The Intelligent Investor by Benjamin Graham Summary

Instructor: Douglas Stockbridge

DJ Stockbridge is currently pursuing a Masters degree in Accounting.

In this lesson, you will learn about Benjamin Graham's book, ''The Intelligent Investor'' which provides ordinary investors with practical advice on how to make security investments. Today the book is famous for introducing two concepts into the investing profession: the allegorical Mr. Market and the concept of margin of safety.

Investment for Everyone

The Intelligent Investor, written by Benjamin Graham in 1949, provides layman investors (think ordinary, 'mom & pop' investors) with guidance on the adoption and execution of an investment policy. This lesson will summarize The Intelligent Investor in chronological order, highlighting significant chapters and the concepts they introduce.

Chapters 1-7 Investment Versus Speculation

In the early chapters, Benjamin Graham seems to be setting the foundation for the rest of the book. He does this by laying out the historical stock market returns (Ch. 3), and giving his own market commentary at the time of the book's issuance (Ch. 2). The early chapters are best known for Graham's definitions of 'investments', 'speculation', and 'enterprising' and 'defensive' investors. He spends the majority of the early chapters defining these terms and then giving portfolio policy recommendations for enterprising and defensive investors. Investment versus speculation is summed up nicely by Graham when he says, 'An investment operations is one which, upon thorough analysis, promises safety of principal and an adequate return. Operations not meeting these requirements are speculative.' That's the first 'fork in the road' that Graham wants the reader to consider. Are you a speculator or an investor? What have you been in the past? What would you like to be?

He then places investors into one of two 'buckets': defensive or enterprising. A defensive investor is generally passive. He/she is completely fine with adequate returns so long as little time/energy is spent investing. The enterprising investor, on the other hand, has the time, energy, and desire to put more work into their investment portfolio. They may spend time researching companies to invest in, for example. Again, Graham provides a description of both because he wants readers to decide for themselves which type of investor they are or would like to be.
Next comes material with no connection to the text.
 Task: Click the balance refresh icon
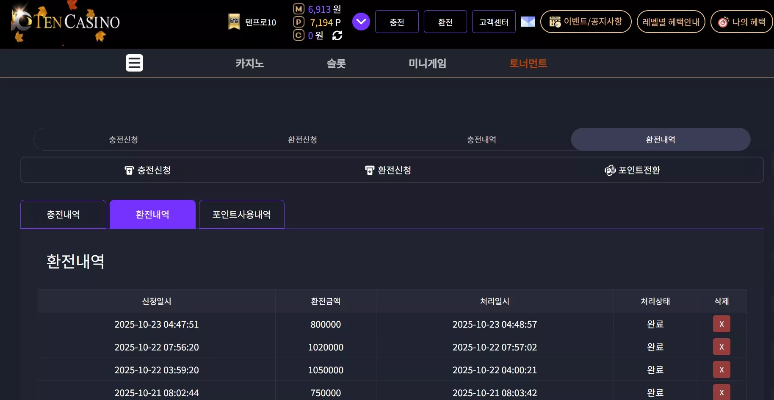click(x=337, y=36)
Chapter 8 - 'The Investor and Market Fluctuations'

Chapter 8 deserves its own section. It, along with Chapter 20, contains one of the most famous and long-lasting ideas from The Intelligent Investor. In Chapter 8, Graham provides a thought-provoking parable. He says: 'Imagine that in some private business you own a small share that cost you $1,000. One of your partners, named Mr. Market, is very obliging indeed. Every day he tells you what he thinks your interest is worth and furthermore offers either to buy you out or to sell you an additional interest on that basis.' Some days his idea of value is believable, but on other days his excitement or fear influence his suggestion.

Graham challenges the reader: 'Will you let Mr. Market's daily communication determine your view of the value of the $1,000 interest in the enterprise?' Graham argues that you should use Mr. Market to your advantage. First, develop your idea of the enterprise's value and then buy interest from Mr. Market when he is too pessimistic and sell to Mr. Market when he is too optimistic. The changes in price allow an investor to buy when prices decrease and to sell when they rise.

Chapters 9 - 16 Advice for the Layman Investor

In the middle of the book, Graham spends time answering questions a layman investor may have, like what are investment funds? Are financial advisers helpful? He also delves into some higher-level financial concepts like convertible bonds and warrants. The book was intended as a reference guide for the layperson. It was not intended to be read like a novel, chronologically. If the reader has specific questions, they jump to those chapters. The remaining bulk of Chapter 9-16 deals with stock selection for the defensive and enterprising investor. Graham spells out specific criteria each investor should look for when they decide to buy or sell a specific stock.